2003-12-26, 17:16   #7
ewmayer
2ω=0

Sep 2002
República de California

1173910 Posts

Quote:
 Originally posted by lunna I have found a double-double and quad-double library for the CPU. Basically it treats 2 or 4 doubles as a single unit thereby increasing the precision. http://www.cs.berkeley.edu/~yozo/ When looking at the code and paper it looks like the same could be done with single-precision float values. I will probably check if a float-float version is doable unless someone has any objections or sees any flaws. It won't happen until next year, but that's soon enough Would a quad-float version be of any value? For example by allowing a decreased FFT input vector size?
The problem with this kind of extended-precision math is that the overhead needed to emulate the higher-precision ops more than wipes out any gains that come from a reduced input vector length.

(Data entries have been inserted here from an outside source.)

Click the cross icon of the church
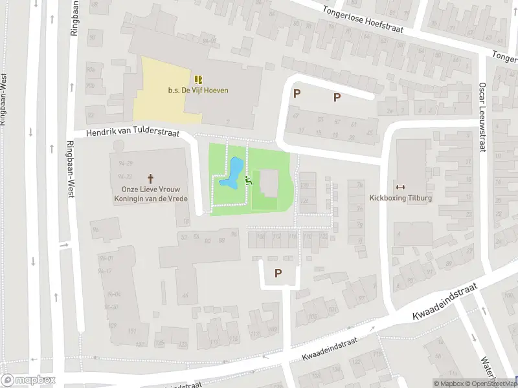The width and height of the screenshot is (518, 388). pyautogui.click(x=151, y=177)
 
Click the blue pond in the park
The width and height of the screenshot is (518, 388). pyautogui.click(x=232, y=173)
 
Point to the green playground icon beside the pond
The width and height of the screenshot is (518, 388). pyautogui.click(x=249, y=182)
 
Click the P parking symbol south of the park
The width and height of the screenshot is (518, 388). pyautogui.click(x=278, y=274)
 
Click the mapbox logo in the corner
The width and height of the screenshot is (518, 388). pyautogui.click(x=28, y=380)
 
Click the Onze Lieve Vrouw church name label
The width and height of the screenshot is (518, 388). pyautogui.click(x=150, y=193)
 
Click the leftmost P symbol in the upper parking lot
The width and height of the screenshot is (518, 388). pyautogui.click(x=297, y=94)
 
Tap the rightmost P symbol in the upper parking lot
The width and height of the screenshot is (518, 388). pyautogui.click(x=337, y=98)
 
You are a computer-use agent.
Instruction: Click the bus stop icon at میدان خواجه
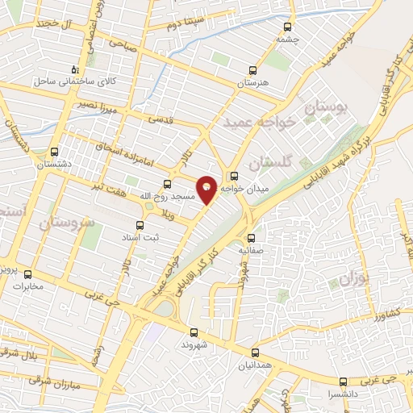pyautogui.click(x=235, y=176)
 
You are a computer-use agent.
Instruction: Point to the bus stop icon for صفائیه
pyautogui.click(x=251, y=238)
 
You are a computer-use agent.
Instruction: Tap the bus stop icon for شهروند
pyautogui.click(x=193, y=332)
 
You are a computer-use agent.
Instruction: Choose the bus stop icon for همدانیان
pyautogui.click(x=255, y=353)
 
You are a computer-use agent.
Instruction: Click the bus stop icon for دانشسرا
pyautogui.click(x=343, y=382)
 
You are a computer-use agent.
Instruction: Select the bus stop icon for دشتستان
pyautogui.click(x=54, y=151)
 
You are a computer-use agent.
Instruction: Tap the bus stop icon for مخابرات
pyautogui.click(x=28, y=274)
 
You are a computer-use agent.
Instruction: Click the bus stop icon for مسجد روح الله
pyautogui.click(x=168, y=184)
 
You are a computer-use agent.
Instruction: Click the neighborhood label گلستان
pyautogui.click(x=268, y=164)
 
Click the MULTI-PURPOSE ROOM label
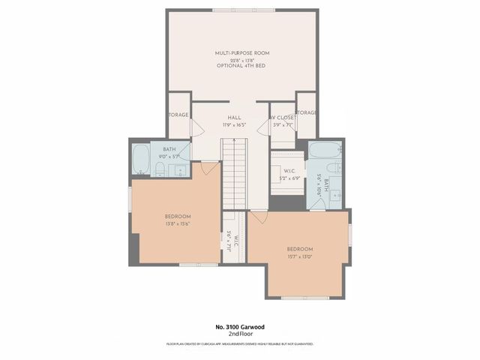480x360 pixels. tap(242, 53)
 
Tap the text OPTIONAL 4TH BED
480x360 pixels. tap(242, 66)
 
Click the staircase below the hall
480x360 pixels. tap(234, 172)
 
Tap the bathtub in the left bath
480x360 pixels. tap(141, 158)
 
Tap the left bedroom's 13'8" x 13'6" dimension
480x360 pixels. tap(178, 224)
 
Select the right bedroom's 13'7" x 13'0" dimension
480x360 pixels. tap(299, 257)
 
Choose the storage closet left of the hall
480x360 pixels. tap(178, 115)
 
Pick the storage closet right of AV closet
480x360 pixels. tap(306, 113)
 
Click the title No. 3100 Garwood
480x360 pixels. tap(240, 327)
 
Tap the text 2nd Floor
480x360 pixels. tap(240, 334)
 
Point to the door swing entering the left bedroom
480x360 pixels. tap(210, 168)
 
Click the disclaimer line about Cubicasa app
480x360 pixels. tap(240, 344)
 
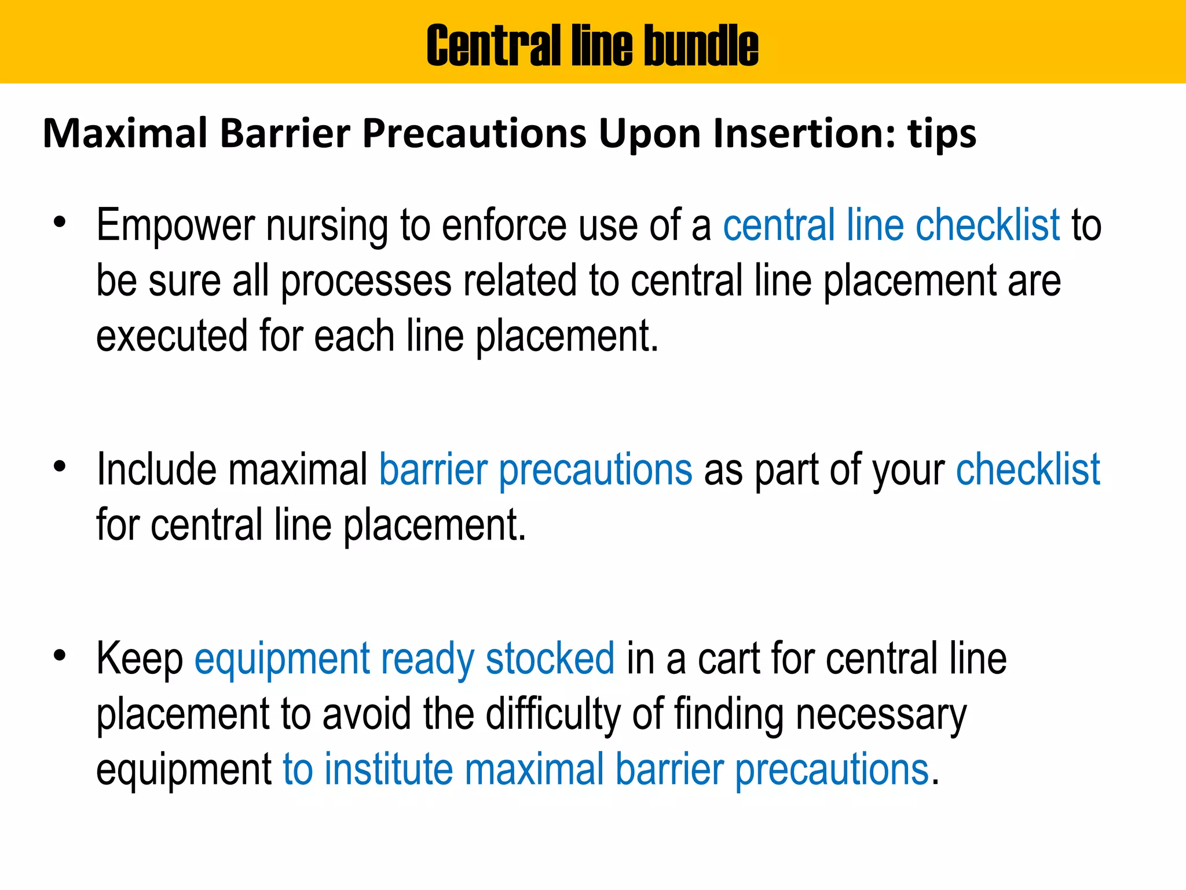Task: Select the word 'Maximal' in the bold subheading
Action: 125,133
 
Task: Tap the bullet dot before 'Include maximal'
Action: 59,466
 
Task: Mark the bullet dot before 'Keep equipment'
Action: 59,655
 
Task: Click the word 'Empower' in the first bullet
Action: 175,226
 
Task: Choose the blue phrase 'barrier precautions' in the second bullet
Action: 536,469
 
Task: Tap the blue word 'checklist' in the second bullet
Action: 1028,469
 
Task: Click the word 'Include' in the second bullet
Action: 156,469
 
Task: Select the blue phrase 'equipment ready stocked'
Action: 404,659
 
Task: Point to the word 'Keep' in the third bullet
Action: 140,659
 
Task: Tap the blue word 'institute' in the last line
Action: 389,769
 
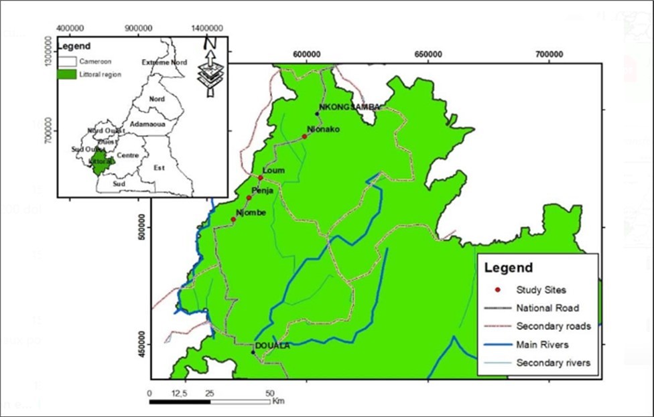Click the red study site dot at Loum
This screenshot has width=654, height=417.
point(261,177)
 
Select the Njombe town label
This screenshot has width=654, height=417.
point(252,213)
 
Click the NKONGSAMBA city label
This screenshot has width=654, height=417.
point(350,107)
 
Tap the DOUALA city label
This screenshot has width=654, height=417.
point(272,345)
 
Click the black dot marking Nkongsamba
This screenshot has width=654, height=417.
point(318,114)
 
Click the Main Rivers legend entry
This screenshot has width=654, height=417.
point(543,344)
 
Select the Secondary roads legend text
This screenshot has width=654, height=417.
point(553,326)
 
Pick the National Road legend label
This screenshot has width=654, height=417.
point(548,308)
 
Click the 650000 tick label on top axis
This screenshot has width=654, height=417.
point(428,54)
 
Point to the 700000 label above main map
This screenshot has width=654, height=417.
point(549,54)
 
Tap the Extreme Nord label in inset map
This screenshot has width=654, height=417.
point(164,62)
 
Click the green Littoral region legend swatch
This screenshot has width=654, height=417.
point(67,74)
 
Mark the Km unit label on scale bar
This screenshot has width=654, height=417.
point(279,402)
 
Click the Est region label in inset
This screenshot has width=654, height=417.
point(159,167)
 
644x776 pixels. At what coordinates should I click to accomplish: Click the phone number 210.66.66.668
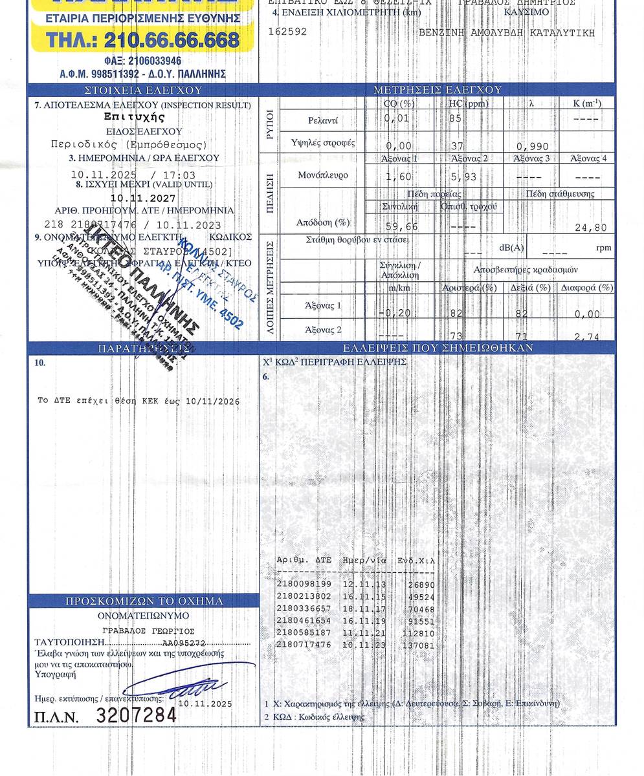pyautogui.click(x=171, y=40)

When I first started coding LL tests about 7 years ago I played with an FFT based on the quad-precision math library available for the (then) DEC Alpha. That allowed inputs up to nearly 50 bits per word, but absolutely crawled relative to the code that used strictly doubles, because doubles are fully supported in hardware, whereas quads are emulated.

The best part of the mixed float-int transform is that it avoids precisely this emulation problem, i.e. gives the same kind of precision boost as quad floats do, but without the expense of emulating non-hardware-supported operations. The major potential bottleneck (at least as far as video-style SIMD processors are concerned) is that it needs good hardware support for integer multiply. For instance, we could contemplate doing a single-precision floating FFT in parallel with a pure-integer transform modulo a 32-bit prime, say p = M31 = 2^31 - 1, which allows an efficient modulo. The parallel integer transform would allow us to use roughly log2(p)/2 ~= 31/2 = 15.5 more bits per input than if we were doing a strictly floating-point transform. As we've already seen, single-precision math would allow only roughly 4 bits per input word at a vector length of 2^20. Adding a parallel transform mod M31 would boost this to ~19.5 bits per input, which is about as good (in fact a tad better) than we could get by doing a double-precision floating-point FFT. A 4-way SIMD unit like the AltiVec or MMX would allow most 32-bit floating and integer operations to be done very quickly, but the sticking point is that we'll need to calculate lots of full-length products of 31-bit ints, which AFAIK neither AltiVec nor MMX can do efficiently. If we could do at least one such product per cycle in the core CPU we might still be OK, but only if we can do continue to do 32-bit SIMD arithmetic in the graphics coprocessor at the same time. I'm no hardware expert, but I seem to recall that neither the PPC nor the x86 allow the core CPUs and the AltiVec/MMX coprocessors to blast away simultaneously. There is also the problem of how efficiently data can be shuffled between the two functional units - a fast 64-bit integer multiply in the core CPU is useless to us if the result (after modding) can't quickly be transferred back to the 32-bit SIMD unit, where it is needed.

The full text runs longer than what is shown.